ECB’s Wunsch: ‘We Must Not Sleepwalk to 2% Without Thinking About It’

24 February 2025

ECB’s Wunsch: ‘We Must Not Sleepwalk to 2% Without Thinking About It’
Pierre Wunsch, governor of the National Bank of Belgium, attending the session on Monetary policy normalisation at the ECB Forum 28 June 2023 in Sintra, Portugal.

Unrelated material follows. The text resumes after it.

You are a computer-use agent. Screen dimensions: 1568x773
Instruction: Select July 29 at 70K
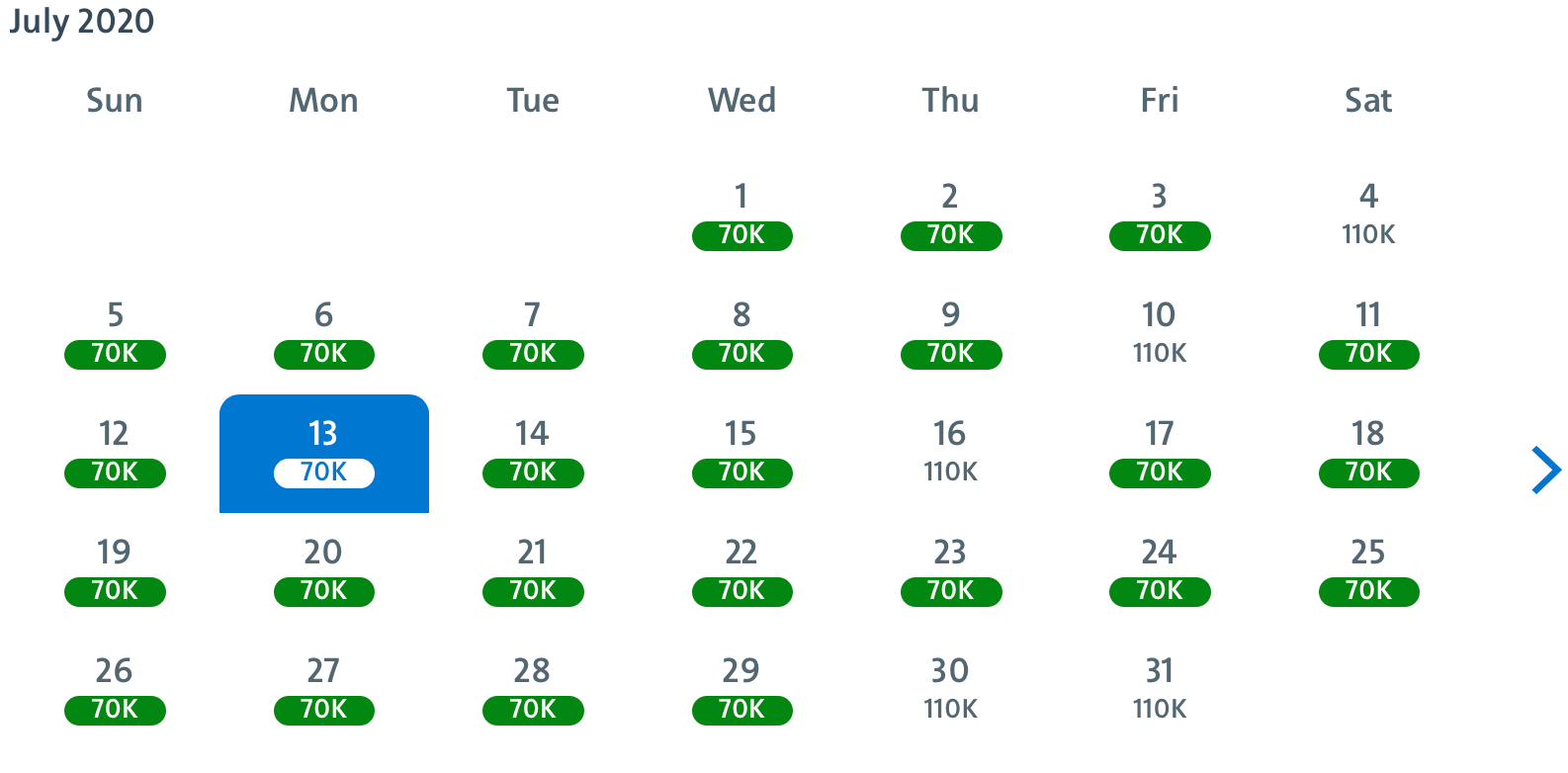(742, 691)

By David Barwick – FRANKFURT (Econostream) – The European Central Bank is at risk of blindly going too far in easing its monetary policy, according to Governing Council member Pierre Wunsch.

 

In an interview with the FT, Wunsch, who heads the Belgian National Bank, said that the ECB could wind up ‘sleepwalking’ into too many rate cuts.

 

‘I’m not pleading for a pause in April but we must not sleepwalk to 2% without thinking about it’, he was quoted as saying. ‘Let’s keep it open: If the data justify a new cut, we’ll cut. If they don’t, we might have to pause.’

 

Nonetheless, Wunsch signalled that he was ‘relatively relaxed about the inflation outlook’, according to the paper. The risks were ‘relatively limited’ in both directions, he said, so that ‘[i]nflation in Europe might be the boring part of 2025, and 2025 is not going to be boring.’

 

According to Wunsch, ECB President Christine Lagarde’s assurance as to the downward ‘direction of travel’ at the last press conference meant only ‘that we felt comfortable going from 3% to 2.75% and that we might see one or two rate cuts to go’.

 

‘At some point — and it might be at one of the next meetings depending on whether we have a surprise or not — we may have to consider whether we are not only moving in the right direction, but also at the right pace’, Wunsch said.

 

Wunsch declined to confirm that rates were still restrictive, calling himself ‘not even sure’ about this. Policymakers’ job now was ‘fine-tuning’ monetary policy ‘around a soft landing’, potentially entailing ‘a little bit of trial and error’, he said.

 

Still, Wunsch said he was ‘relatively comfortable’ with the expectation of markets that interest rates would get to 2% by year’s end, ‘give or take 50bp’. He did not exclude going below 2% if data warranted it, the FT said.